Selected extract:
When visiting other farms, it’s not uncommon for producers to bring their coffees to regional or cooperative mills to help facilitate the grading, sorting, milling, and distribution of their coffee. Granja Paraiso 92 on the other hand, has this down to an art. In their warehouse, they have a range of equipment that performs all of this work automatically. In touring the space, we were shown how at four different points, coffee of lesser quality was removed based on things such as density and visual defects. One such machine scanned hundreds of beans that would constantly fly past the machine and upon detecting beans with visual defects such as chips, would trigger a precise shot of air that would remove the defective bean and separate it from the others. In this way, Granja Paraiso 92 ensures that only the best coffee is packed, vacuum sealed, and shipped all over the world.
I think the thing that stuck out to us the most was how Wilton and his team just seemed to enjoy every moment they were together. It never occurred to me that the same people who were meticulously growing unique coffee varieties, isolating and experimenting with new yeasts, and engineering everything from bioreactors to custom dryers, could also be constantly joking and laughing together. In the main house, there is a kitchen and open dining area facing the farm, and each day we would share meals together and talk about coffee. Wilton and his team were always excited to talk about coffee, despite their mastery, they were extremely humble, always saying they were learning, and that there was so much they wanted to do. They never hesitated to answer any question we had, were attentive and listened to our every word, and were extremely generous and kind. These are the people behind Granja Paraiso 92, and why we are so proud to support them.
During our stay, we had the opportunity to cup many of Granja Paraiso 92’s coffees, and selected four that we will be releasing at different times over the coming year. In the Spring, we released the first two of these coffees, which include the Tabi and the Sugar Cane Decaf. Later this year, we have another two releases, including one that was used in preparation for the World Barista Championships in Greece! We are extremely excited for you to try these coffees, and will provide more details as they become available. We are also committed to maintaining our relationship with Granja Paraiso 92 and the fantastic team at Macarena Cafe to bring you new and exciting coffees from Wilton and his team each year. Cheers!

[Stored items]

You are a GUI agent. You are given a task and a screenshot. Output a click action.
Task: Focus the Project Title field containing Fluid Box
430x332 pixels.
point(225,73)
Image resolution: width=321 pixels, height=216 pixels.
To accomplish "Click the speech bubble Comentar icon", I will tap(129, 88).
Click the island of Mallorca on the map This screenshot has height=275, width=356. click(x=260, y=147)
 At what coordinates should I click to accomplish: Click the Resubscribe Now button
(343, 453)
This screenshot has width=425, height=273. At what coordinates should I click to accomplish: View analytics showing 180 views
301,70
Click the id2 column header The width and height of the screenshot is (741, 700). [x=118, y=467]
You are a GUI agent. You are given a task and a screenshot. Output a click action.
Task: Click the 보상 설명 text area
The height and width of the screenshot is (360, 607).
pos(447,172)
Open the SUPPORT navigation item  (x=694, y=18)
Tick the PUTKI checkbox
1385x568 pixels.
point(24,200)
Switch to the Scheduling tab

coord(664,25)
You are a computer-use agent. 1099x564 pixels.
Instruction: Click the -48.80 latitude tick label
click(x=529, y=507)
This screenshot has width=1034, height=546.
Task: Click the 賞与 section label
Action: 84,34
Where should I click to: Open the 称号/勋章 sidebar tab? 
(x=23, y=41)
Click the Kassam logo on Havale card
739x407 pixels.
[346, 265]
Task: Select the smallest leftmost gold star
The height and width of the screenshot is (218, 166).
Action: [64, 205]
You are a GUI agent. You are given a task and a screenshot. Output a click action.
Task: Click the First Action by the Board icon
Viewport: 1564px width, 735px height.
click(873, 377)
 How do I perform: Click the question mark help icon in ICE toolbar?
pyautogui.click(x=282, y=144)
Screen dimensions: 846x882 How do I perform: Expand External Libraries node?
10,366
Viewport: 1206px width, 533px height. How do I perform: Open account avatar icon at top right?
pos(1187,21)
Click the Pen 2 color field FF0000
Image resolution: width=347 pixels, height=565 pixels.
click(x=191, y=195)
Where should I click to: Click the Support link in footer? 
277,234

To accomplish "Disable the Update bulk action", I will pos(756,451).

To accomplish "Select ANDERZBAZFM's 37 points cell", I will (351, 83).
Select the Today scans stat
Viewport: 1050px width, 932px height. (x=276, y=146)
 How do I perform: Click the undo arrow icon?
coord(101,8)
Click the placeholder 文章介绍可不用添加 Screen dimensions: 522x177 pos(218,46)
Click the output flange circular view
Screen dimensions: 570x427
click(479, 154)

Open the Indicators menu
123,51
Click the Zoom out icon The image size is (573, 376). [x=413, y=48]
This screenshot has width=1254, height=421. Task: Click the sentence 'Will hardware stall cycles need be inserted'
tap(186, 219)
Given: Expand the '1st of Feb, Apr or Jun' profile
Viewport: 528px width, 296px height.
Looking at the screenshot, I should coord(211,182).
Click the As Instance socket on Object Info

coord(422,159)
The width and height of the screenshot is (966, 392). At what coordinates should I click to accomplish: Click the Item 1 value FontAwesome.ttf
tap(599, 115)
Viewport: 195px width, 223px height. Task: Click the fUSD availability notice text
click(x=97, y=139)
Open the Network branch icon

Work task:
Can you reproduce the Granja Paraiso 92 text, beginning at the words "During our stay, we" and stopping after "each year. Cheers!", and switch "Tabi" to "Geisha"?

Exercise answer:
During our stay, we had the opportunity to cup many of Granja Paraiso 92’s coffees, and selected four that we will be releasing at different times over the coming year. In the Spring, we released the first two of these coffees, which include the Geisha and the Sugar Cane Decaf. Later this year, we have another two releases, including one that was used in preparation for the World Barista Championships in Greece! We are extremely excited for you to try these coffees, and will provide more details as they become available. We are also committed to maintaining our relationship with Granja Paraiso 92 and the fantastic team at Macarena Cafe to bring you new and exciting coffees from Wilton and his team each year. Cheers!